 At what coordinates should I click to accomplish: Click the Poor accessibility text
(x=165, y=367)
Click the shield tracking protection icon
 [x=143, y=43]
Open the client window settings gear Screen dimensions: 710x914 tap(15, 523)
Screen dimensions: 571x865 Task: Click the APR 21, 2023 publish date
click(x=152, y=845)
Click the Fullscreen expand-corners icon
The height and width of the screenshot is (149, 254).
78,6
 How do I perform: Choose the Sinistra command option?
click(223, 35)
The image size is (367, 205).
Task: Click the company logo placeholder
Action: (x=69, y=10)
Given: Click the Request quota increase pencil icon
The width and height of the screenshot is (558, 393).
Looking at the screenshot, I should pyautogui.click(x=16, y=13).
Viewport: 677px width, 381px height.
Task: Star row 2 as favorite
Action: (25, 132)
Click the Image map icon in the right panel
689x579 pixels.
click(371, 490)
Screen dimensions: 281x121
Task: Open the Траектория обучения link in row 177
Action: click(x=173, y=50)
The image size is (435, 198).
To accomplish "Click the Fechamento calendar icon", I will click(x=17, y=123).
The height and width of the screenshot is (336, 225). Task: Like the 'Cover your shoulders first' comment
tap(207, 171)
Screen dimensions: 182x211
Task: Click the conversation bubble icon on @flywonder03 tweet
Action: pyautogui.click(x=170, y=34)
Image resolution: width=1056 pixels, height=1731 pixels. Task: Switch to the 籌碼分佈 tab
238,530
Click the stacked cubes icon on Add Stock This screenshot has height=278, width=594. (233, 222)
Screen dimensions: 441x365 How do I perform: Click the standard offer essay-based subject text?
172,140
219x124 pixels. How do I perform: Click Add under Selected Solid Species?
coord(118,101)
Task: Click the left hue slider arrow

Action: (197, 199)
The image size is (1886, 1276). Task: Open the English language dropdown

- _TASK ITEM_
Every entry is to be transcribed exactly as it stands.

- _RESULT OF THIS EXERCISE_
 At what coordinates should I click to accomplish: Click the Poor accessibility text
(x=165, y=367)
Click the shield tracking protection icon
 [x=143, y=43]
Open the client window settings gear Screen dimensions: 710x914 tap(15, 523)
Screen dimensions: 571x865 Task: Click the APR 21, 2023 publish date
click(x=152, y=845)
Click the Fullscreen expand-corners icon
The height and width of the screenshot is (149, 254).
78,6
 How do I perform: Choose the Sinistra command option?
click(223, 35)
The image size is (367, 205).
Task: Click the company logo placeholder
Action: (x=69, y=10)
Given: Click the Request quota increase pencil icon
The width and height of the screenshot is (558, 393).
Looking at the screenshot, I should pyautogui.click(x=16, y=13).
Viewport: 677px width, 381px height.
Task: Star row 2 as favorite
Action: (25, 132)
Click the Image map icon in the right panel
689x579 pixels.
click(371, 490)
Screen dimensions: 281x121
Task: Open the Траектория обучения link in row 177
Action: click(x=173, y=50)
The image size is (435, 198).
To accomplish "Click the Fechamento calendar icon", I will click(x=17, y=123).
The height and width of the screenshot is (336, 225). Task: Like the 'Cover your shoulders first' comment
tap(207, 171)
Screen dimensions: 182x211
Task: Click the conversation bubble icon on @flywonder03 tweet
Action: pyautogui.click(x=170, y=34)
Image resolution: width=1056 pixels, height=1731 pixels. Task: Switch to the 籌碼分佈 tab
238,530
Click the stacked cubes icon on Add Stock This screenshot has height=278, width=594. (233, 222)
Screen dimensions: 441x365 How do I perform: Click the standard offer essay-based subject text?
172,140
219x124 pixels. How do I perform: Click Add under Selected Solid Species?
coord(118,101)
Task: Click the left hue slider arrow

Action: (197, 199)
The image size is (1886, 1276). Task: Open the English language dropdown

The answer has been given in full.